3 мая (23 апреля) 1616 года, четыреста лет назад в один и тот же день не стало двух выдающихся людей того времени Шекспира и Сервантеса.
Привожу статьи из журналов "Нива" и "Огонек" за 1916 год, когда отмечалось 300-летие этого события.
К 300-летию со дня кончины Вильяма Шекспира
23-го апреля исполнилось 300 лет со дня кончины гениальнаго английскаго актера и драматурга Вильяма Шекспира. Переживаемыя события не дали возможности родине великаго поэта с подобающей торжественностью ознаменовать это событие: чествование ограничилось возложением венков на могилу поэта и торжественным представлением пьесы Шекспира в присутствии короля и королевы Англии.

1) Портрет Шекспира
Наружный облик великаго писателя до сих пор еще с полной достоверностью не выяснен литературными и ученым и авторитетами всего мира, написавшими о Шекспире фольянты, во много раз превосходящие по размерам плоды творчества самого поэта. Существует всего лишь 3 изображения, претендующия на некоторую подлинность: одно в Стратфорде (родине Шекспира) в музее, в виде портрета, срисованнаго с гравюры 1623 г.; другое — в виде бюста на памятнике у стратфордской церкви и, наконец, воспроизводимое нами третье, правда, не очень художественное, но весьма характерное. Это снимок с гравюры, при-писываемой Джерарду Джонсону и сделанной в 1629 г.

#### Задания:
**1.** Кому приписывается гравюра 1629 года, упомянутая в тексте о Шекспире?
**2.** Изложите содержание текста о Шекспире в двух предложениях.
**3.** Определите, соответствуют ли тексту о Шекспире следующие утверждения: (a) Шекспир и Сервантес умерли в один день; (b) 300-летие со дня кончины Шекспира в Англии отметили с подобающей торжественностью; (c) одно из изображений Шекспира представляет собой бюст на памятнике у стратфордской церкви. Для каждого ответьте «да» или «нет» и приведите решающие слова текста в точной цитате.

#### Исходные данные:

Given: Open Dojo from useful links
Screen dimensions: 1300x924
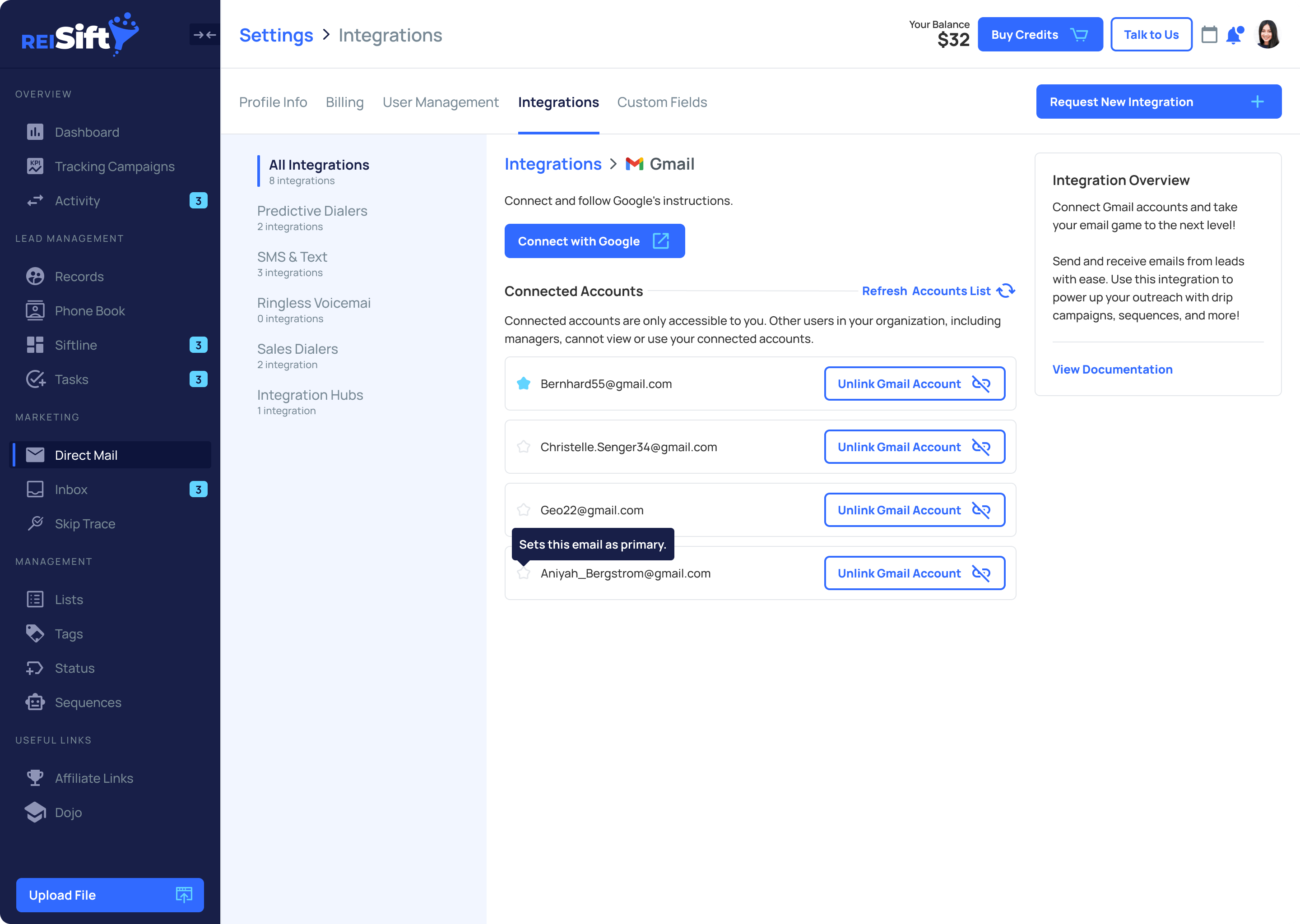Looking at the screenshot, I should point(68,813).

#### Ответы к заданиям:
**1.** Джерарду Джонсону.

**2.** 3 мая (23 апреля) 1616 года в один и тот же день умерли Шекспир и Сервантес, и в тексте приводятся статьи из журналов «Нива» и «Огонек» 1916 года, когда отмечалось 300-летие этого события. Из-за переживаемых событий на родине поэта чествование ограничилось возложением венков на его могилу и представлением пьесы в присутствии короля и королевы, а внешний облик Шекспира до сих пор достоверно не выяснен: существует лишь три изображения, претендующие на некоторую подлинность.

**3.**
(a) Да: «в один и тот же день не стало двух выдающихся людей того времени Шекспира и Сервантеса».
(b) Нет: «Переживаемыя события не дали возможности родине великаго поэта с подобающей торжественностью ознаменовать это событие».
(c) Да: «другое — в виде бюста на памятнике у стратфордской церкви».